What Happens When Memes Are Commodities?
For over a decade, the image of a young girl smirking in the foreground as a home in the background is engulfed in flames has circulated as fodder for countless memes. The picture, known simply as Disaster Girl, though originally taken by an amateur photographer — who then entered it into an online contest, sparking its journey across the web — has all but officially entered the public domain. That is, until Thursday, at least technically speaking.
The Raleigh News & Observer reports that the then-young girl in the photo, Zoe Roth (now 21), recently sold the image as a Non-Fungible Token, or NFT, for 180 Ether — the cryptocurrency for the Etherium blockchain — worth somewhere in the vicinity of $450,000 at the time (at writing, 180 Ether is valued at approximately $500,000). With the sale, Roth has also assured that she will receive 10% of any sale of the NFT in the future — a kind of digital residual.
Yet, the image, like any digital asset, remains public. If anything, the Disaster Girl memes will likely spread even more with news of the sale. But is the image still the same, now that it’s technically been sold? It’s unclear from the coverage whether the copyright to Disaster Girl was transferred as part of the sale of the NFT, but even if not, there is something fundamental about the image that’s now different.

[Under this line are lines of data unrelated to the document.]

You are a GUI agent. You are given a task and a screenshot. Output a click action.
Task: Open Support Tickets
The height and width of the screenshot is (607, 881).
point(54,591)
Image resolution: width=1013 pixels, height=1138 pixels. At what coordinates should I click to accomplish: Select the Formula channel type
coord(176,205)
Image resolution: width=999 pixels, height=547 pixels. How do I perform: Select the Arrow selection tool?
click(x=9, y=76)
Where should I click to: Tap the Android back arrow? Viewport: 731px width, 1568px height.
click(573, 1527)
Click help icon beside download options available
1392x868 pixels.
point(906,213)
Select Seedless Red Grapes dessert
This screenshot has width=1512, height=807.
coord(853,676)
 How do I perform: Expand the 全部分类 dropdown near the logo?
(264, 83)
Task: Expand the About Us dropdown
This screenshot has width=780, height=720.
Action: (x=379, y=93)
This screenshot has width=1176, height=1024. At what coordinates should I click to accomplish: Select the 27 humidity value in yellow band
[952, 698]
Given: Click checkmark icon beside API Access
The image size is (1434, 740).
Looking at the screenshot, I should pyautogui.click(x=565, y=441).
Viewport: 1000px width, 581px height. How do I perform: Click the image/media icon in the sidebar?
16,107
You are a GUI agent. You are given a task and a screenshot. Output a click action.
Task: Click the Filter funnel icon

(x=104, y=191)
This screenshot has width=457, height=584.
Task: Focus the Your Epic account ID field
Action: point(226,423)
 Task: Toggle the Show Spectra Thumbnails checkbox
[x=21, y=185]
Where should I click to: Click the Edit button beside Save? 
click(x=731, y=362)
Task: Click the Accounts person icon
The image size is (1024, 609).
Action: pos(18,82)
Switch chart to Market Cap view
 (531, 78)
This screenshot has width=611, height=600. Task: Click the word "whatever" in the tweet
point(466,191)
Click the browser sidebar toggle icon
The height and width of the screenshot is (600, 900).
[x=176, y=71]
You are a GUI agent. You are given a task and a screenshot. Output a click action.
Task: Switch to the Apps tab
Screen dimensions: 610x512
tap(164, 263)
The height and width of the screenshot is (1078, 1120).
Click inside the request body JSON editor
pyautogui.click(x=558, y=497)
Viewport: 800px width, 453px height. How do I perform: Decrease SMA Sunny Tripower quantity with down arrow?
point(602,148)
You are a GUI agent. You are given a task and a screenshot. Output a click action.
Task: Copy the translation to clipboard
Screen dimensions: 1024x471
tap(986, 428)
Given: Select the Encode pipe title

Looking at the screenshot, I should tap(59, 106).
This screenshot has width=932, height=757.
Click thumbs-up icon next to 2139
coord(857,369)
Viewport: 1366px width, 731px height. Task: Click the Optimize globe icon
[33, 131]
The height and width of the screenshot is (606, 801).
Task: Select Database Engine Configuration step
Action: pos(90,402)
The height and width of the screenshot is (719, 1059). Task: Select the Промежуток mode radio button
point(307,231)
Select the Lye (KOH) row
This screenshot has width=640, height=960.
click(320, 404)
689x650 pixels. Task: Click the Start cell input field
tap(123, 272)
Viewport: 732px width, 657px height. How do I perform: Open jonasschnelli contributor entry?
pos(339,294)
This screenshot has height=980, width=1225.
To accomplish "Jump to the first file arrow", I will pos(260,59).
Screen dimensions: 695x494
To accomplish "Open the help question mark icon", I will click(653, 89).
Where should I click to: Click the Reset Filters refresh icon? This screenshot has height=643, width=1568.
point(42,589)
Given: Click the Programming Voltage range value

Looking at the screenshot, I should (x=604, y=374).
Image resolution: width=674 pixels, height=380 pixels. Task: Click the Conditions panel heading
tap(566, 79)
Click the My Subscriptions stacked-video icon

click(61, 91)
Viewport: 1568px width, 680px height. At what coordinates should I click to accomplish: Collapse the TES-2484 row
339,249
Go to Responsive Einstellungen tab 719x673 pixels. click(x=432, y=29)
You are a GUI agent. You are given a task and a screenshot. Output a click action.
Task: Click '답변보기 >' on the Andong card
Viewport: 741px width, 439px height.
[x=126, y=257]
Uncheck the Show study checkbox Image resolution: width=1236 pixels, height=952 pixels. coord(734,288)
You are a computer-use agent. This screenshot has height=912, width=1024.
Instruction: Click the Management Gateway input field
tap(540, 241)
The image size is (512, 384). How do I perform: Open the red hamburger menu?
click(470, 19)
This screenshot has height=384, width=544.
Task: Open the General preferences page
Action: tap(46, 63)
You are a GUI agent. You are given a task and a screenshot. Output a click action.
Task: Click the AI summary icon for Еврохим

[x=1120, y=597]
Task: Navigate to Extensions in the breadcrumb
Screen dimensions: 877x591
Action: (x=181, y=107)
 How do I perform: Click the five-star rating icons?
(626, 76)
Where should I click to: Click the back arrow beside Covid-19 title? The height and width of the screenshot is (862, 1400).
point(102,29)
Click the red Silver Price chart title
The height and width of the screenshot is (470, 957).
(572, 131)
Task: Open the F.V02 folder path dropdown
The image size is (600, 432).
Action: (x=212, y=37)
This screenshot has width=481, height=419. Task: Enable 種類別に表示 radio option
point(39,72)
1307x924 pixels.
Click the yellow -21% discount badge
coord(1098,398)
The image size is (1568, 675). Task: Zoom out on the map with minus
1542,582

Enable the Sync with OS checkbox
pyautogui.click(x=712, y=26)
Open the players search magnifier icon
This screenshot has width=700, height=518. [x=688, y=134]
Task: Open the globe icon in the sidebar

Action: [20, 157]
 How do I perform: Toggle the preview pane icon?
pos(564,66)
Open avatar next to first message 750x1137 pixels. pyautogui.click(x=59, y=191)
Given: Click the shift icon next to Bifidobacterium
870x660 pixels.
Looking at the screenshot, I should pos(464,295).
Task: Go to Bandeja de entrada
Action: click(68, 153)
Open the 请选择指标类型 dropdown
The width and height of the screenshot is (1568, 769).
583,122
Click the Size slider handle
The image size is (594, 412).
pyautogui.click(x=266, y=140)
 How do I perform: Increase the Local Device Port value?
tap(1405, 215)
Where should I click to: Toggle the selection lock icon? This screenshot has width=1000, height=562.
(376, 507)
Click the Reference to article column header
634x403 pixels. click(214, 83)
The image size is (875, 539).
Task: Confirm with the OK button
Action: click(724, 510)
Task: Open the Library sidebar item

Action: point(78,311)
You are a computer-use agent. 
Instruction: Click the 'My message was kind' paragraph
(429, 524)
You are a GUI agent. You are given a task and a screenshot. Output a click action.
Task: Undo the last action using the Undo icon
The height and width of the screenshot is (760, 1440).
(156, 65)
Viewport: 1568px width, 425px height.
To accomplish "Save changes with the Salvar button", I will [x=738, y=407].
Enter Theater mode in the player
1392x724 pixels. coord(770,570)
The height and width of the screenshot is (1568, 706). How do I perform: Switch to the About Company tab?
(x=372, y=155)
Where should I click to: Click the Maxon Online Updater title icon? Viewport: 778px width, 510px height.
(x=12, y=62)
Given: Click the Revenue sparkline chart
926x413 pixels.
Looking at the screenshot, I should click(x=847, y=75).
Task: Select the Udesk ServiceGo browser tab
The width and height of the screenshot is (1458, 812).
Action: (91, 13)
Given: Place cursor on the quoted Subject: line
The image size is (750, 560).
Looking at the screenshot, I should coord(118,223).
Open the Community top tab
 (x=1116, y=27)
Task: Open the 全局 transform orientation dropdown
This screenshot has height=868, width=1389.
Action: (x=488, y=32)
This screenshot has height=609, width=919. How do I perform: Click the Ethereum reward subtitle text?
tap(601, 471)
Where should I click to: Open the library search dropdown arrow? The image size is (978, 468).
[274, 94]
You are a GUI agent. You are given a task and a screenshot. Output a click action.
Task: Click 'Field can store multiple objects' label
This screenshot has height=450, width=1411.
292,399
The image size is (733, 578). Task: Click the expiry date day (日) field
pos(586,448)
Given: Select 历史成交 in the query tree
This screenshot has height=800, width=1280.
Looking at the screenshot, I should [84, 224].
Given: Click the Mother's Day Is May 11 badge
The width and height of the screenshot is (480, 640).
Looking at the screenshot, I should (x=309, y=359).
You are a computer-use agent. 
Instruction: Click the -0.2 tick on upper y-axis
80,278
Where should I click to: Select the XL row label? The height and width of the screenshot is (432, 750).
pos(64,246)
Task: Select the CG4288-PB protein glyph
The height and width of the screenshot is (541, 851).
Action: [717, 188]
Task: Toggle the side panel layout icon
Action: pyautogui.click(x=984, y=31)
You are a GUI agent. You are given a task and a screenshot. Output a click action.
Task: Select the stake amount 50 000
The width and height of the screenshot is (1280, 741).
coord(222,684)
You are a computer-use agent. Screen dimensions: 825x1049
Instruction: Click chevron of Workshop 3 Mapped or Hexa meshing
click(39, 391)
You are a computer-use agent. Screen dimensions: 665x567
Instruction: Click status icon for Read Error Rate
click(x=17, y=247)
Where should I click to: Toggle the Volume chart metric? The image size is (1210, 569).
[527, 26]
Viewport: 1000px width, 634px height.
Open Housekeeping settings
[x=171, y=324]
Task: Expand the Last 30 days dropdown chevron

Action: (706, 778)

While memes have been endlessly replicated on consumer products for years (and things like dances have been used to create profits their original creators never see) — that is, memes are commodified — the meme itself, whether an image or an action, has remained transferable at no cost. These have been visual or social commodities, not in and of themselves financial commodities. But what happens when a meme image is made into an NFT, when it is sold to an owner, even if that owner doesn’t retain the copyright?
In practice, there is no difference. For the internet at large, Disaster Girl is the same, being far too popular for far too long to be reined in at this point. Disaster Girl is ours, no matter who owns the NFT. But for meme images yet to emerge, Disaster Girl’s sale raises the possibility that the underlying assumptions about meme images will likely change.
What has made countless meme images interesting, not to mention popular, has been that they are impossible to co-opt into a single use, impossible to be singularly defined by any single individual. Memes remain one of the few lasting products of a chaotic internet, unpredictable and frequently morphing in unexpected and inexplicable ways into distinct, accepted signifiers — the visual language of our online world.
As more meme images invariably become NFTs, even if they still function as they always have, temporally, they will have undergone a metamorphosis from an organic product of the internet into one that is immediately subject to a different kind of co-option — not simply into a slice of internet vernacular, but a piece of a different world altogether, the world of art. They will become part of the world of commerce. This means, in the future, when you share Disaster Girl or any other NFT-linked meme, you’re doing more than contributing to the language of the internet; you’re also affecting its strict monetary value.
It’s language, commodified.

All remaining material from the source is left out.